Saved entries:
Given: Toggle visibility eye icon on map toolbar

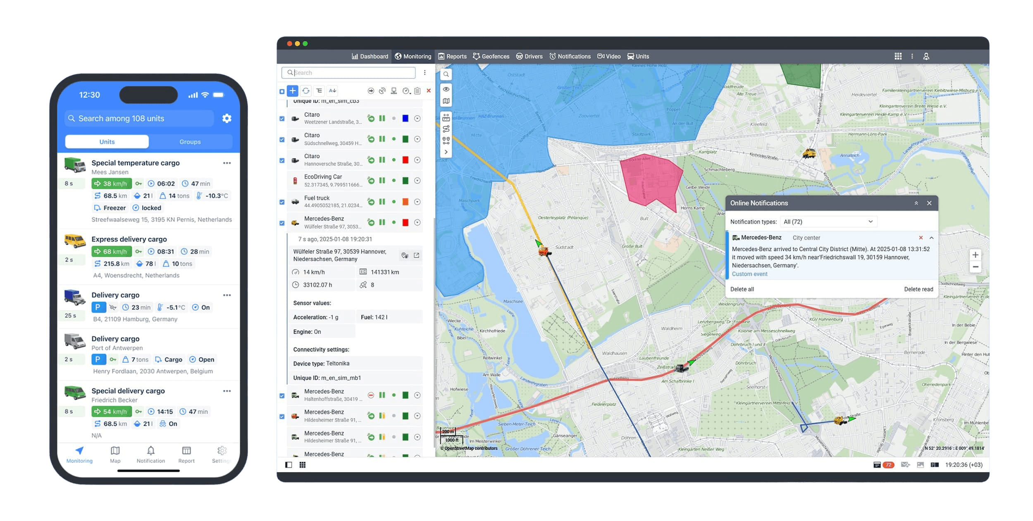Looking at the screenshot, I should [446, 89].
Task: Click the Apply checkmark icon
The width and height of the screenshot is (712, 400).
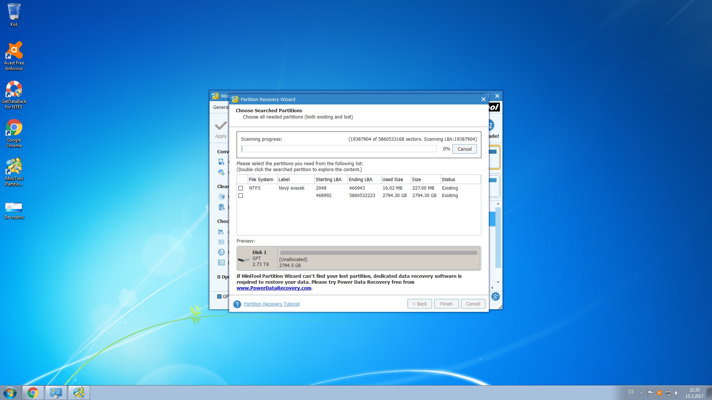Action: click(x=221, y=126)
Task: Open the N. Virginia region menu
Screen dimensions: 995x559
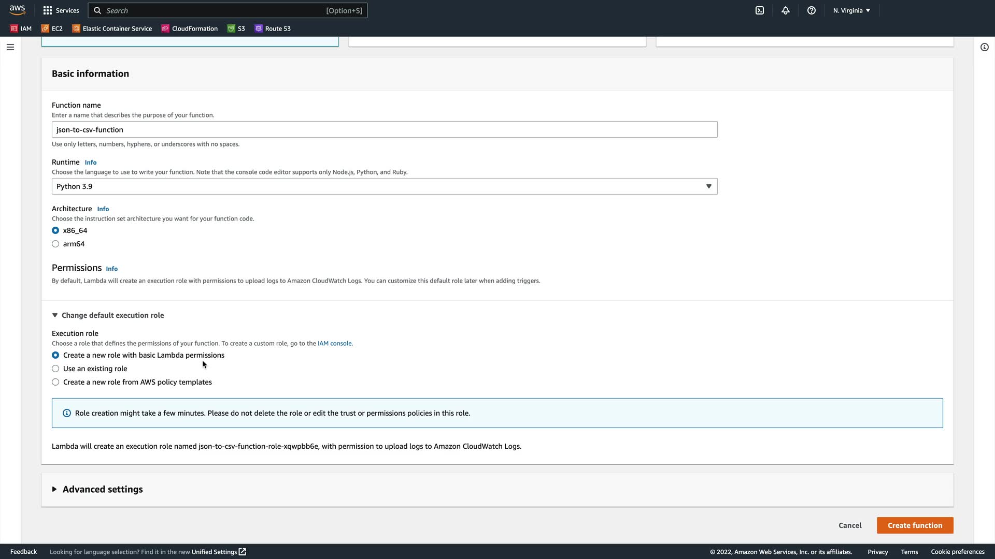Action: click(851, 10)
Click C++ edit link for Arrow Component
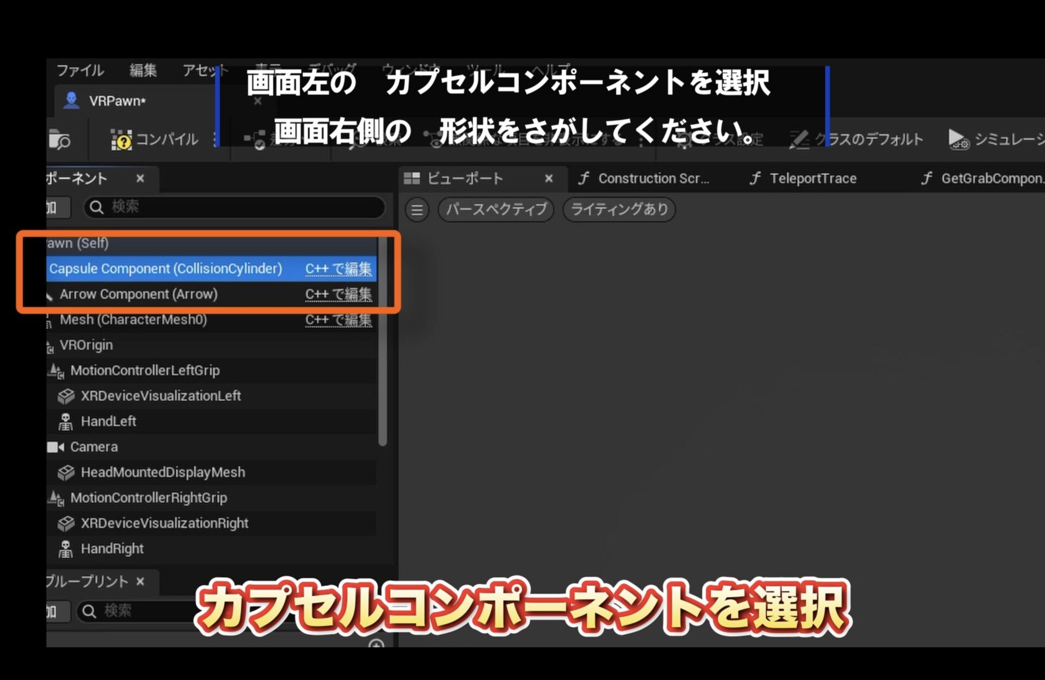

* _Problem description_: Lines in the records above that carry the word "Task" are to be located and copied.

* _Exercise output_:
Task: Click the Apply checkmark icon
Task: Open the N. Virginia region menu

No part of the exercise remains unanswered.